For testing the hypothesis that the populations are different, I would use straightforward statistical hypothesis testing using a Chi-squared or Fisher's exact test (e.g. using chisq.test() or prop.test() in R, or the equivalent calculation in Excel), as suggested in these answers:
However, if I have understood right, these test the hypothesis that the populations are different, and failing to reject the null hypothesis that they are the same is not what I am trying to show. My hypothesis (based on a priori information) is that they are the same, and to prove that with my data I need to fail to reject the null hypothesis that they are different. So I need to test the hypothesis that the populations are the same.
I have found a question that helps for this issue, which says that this is testing for equivalence, which is indeed different to standard hypothesis testing:
However, from the linked suggestions there, I could only find answers that address normally-distributed data (i.e. numerical data that has a mean and a standard deviation), and my data is categorical (yes/no, success/failure, Bernoulli trials, binomial distribution).
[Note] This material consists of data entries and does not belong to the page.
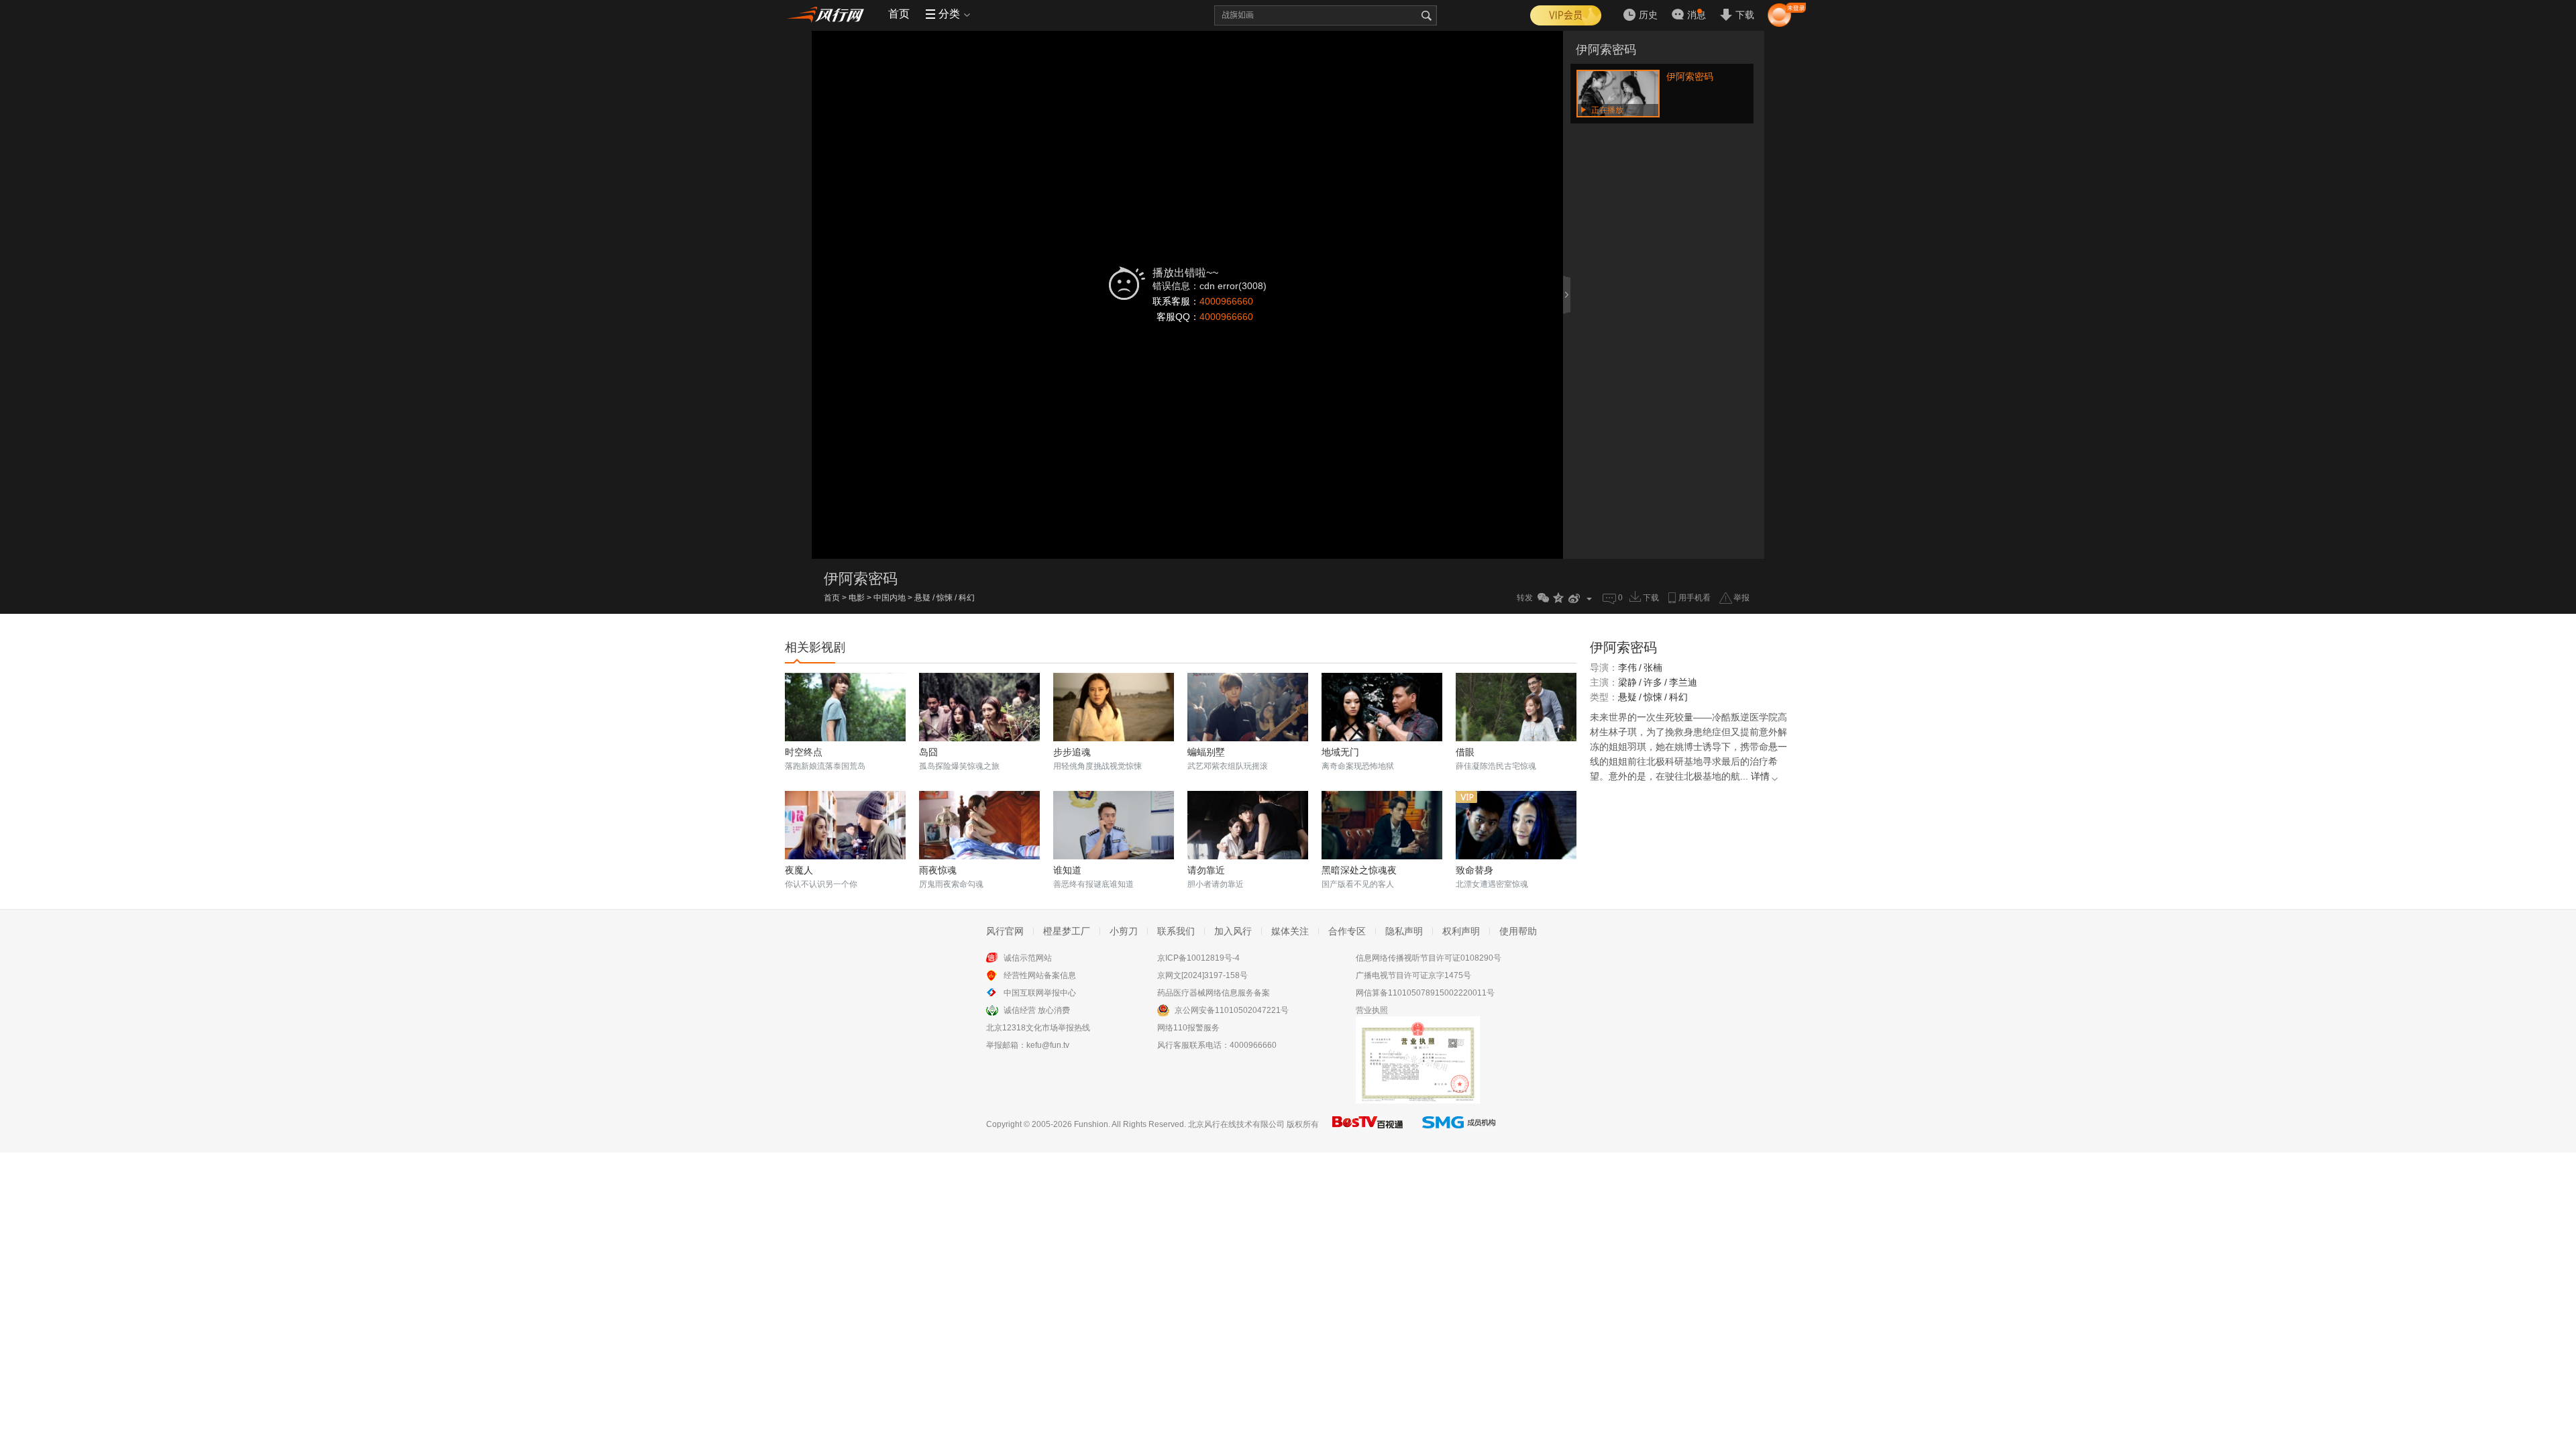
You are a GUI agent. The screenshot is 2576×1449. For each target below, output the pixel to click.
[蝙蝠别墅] (1247, 707)
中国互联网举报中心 (1040, 993)
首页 (899, 13)
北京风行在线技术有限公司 (1236, 1124)
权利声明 (1461, 931)
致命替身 (1474, 870)
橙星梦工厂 (1066, 931)
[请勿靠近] (1247, 825)
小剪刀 (1124, 931)
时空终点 (803, 752)
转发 (1525, 597)
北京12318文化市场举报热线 (1038, 1027)
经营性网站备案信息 (1040, 975)
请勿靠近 (1206, 870)
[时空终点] (845, 707)
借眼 (1465, 752)
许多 (1653, 682)
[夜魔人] (845, 825)
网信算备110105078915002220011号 (1425, 993)
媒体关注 (1290, 931)
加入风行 (1233, 931)
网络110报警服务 (1188, 1027)
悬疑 (922, 597)
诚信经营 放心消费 (1037, 1010)
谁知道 (1067, 870)
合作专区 (1347, 931)
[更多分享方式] (1589, 598)
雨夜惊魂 (938, 870)
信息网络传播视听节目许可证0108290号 (1428, 958)
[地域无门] (1382, 707)
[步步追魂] (1113, 707)
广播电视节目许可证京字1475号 (1413, 975)
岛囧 (928, 752)
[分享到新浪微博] (1574, 598)
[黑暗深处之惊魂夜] (1382, 825)
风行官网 (1005, 931)
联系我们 (1176, 931)
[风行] (828, 14)
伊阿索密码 (1606, 49)
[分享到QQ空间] (1558, 598)
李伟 (1627, 667)
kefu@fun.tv (1047, 1045)
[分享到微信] (1543, 598)
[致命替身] (1516, 825)
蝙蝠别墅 (1206, 752)
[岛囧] (979, 707)
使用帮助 (1518, 931)
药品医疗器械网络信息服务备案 (1213, 993)
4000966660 (1226, 301)
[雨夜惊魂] (979, 825)
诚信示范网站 (1028, 958)
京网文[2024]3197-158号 (1202, 975)
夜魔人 (799, 870)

Further, the top answer there says that
Essentially you need to decide how large a difference is acceptable for you to still conclude that the two groups are effectively equivalent
Which seems much more subjective than standard hypothesis testing, and seems to beg the question I'm trying to answer. I want to use the data to show that the groups are effectively equivalent, not pull a figure out of thin air for how large a difference is acceptable and see whether my data fall within that difference. (I can see how this approach might make sense in a clinical/medical regulatory context, though.)
Is there no simple procedure analogous to the Chi-squared test to test the hypothesis that two groups of Bernoulli-trials are essentially the same?
(If it is relevant, in my data N is quite large - of the order of thousands of individuals in each of two trials. I'm looking at several outcomes within each trial, and for some of those outcomes, about half of the trials are successes, but for others, the figures are near to 100% or 0%, so the number of individuals in some of the cells of a contingency table may be quite low or even zero. Inspecting the percentages by eye, they sure look the same - most differ by less than a percentage point or three - but that's not a proper statistical test.)